Mumbai’s famous Karachi Bakery shut down recently due to business losses, The Times of India reported on Thursday. Last year, the iconic bakery was embroiled in a controversy as workers from the Maharashtra Navnirman Sena and Shiv Sena criticised it for what they claimed was a “Pakistani name”.
“We shut shop after the old lease agreement lapsed,” Rameshwar Waghmare, the bakery’s manager, told The Times of India. “Our landlord had been demanding a higher sum as rent, which was unviable for us. The lockdown had already caused business volumes to drop.”
However, the MNS claimed credit for the bakery closing down. On Wednesday, MNS Vice President Haji Saif Shaikh tweeted saying, “After massive protest for its name, Karachi Bakery finally closes its only shop in Mumbai.”
But Waghmare clarified that the decision was based on business factors. “There was no reason to capitulate by changing our name,” he told The Times of India. “The bakery was a legitimate business with all valid licences and approvals. Our decision is based on business factors. Let others take credit for it if they wish.”
Waghmare said the owner will decide whether to rent a new space or allow the brand to lapse in Mumbai. An ice cream parlour has currently come up in its place.
The Karachi bakery is part of the Hyderabad-based chain run by a Sindhi Hindu migrant family, the Ramnanis, from Pakistan. The confectionery has branches all over India.
Shaikh and his supporters had harassed workers at the Karachi Bakery outlet in Bandra in November. They had asked the owners to change its name, which they alleged was “anti-national” and “unpatriotic”. Shaikh had even sent a legal notice to Karachi Bakery. “It is a matter of public record that there are tensions between India and Pakistan because of Pakistan’s illegal occupation of land in Kashmir known as Pakistan Occupied Kashmir (POK),” read the legal notice, according to The Quint.
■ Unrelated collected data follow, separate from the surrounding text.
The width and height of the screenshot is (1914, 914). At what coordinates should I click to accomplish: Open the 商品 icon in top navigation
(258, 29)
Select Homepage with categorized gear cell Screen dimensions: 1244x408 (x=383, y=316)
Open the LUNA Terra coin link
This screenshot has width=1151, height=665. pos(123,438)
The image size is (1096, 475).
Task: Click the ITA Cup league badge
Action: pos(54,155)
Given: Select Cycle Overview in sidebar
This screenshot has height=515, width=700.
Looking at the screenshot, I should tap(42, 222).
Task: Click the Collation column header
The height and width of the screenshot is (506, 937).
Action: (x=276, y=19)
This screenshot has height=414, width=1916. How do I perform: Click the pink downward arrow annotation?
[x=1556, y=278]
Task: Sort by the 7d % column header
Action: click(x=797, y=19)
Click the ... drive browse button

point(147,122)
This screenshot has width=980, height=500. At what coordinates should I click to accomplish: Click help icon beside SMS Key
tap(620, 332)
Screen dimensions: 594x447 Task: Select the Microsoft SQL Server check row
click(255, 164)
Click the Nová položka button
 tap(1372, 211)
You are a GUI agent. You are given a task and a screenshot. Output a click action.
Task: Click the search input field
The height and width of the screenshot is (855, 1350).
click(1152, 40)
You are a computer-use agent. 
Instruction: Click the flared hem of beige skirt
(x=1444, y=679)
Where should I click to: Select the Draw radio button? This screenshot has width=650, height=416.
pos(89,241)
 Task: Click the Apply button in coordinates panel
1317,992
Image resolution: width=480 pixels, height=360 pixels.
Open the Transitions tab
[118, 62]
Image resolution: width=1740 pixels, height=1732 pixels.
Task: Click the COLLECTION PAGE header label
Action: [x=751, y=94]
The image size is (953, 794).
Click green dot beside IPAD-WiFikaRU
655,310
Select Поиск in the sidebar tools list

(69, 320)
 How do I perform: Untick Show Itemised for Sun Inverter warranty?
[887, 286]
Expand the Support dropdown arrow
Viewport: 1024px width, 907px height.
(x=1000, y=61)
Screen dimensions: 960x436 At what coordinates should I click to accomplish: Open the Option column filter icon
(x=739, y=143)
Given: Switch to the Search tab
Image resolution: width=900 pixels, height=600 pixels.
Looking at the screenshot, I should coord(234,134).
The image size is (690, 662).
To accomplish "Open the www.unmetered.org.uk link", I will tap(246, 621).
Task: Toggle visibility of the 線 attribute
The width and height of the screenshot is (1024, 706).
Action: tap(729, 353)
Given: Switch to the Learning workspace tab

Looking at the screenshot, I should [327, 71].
The same month, a Shiv Sena leader was seen threatening the owner of the Mumbai shop, asking him to change the name of the store. In a video posted on politician Nitin Nandgaonkar’s Facebook page, he is seen speaking to the owner of the store in Bandra West. The Sena leader asked the shop owner to change the store’s name to “something in Marathi”. However, party leader Sanjay Raut said that this was not an official demand by his organisation. The store had reportedly covered its name with newspaper after Nandgaonkar’s visit.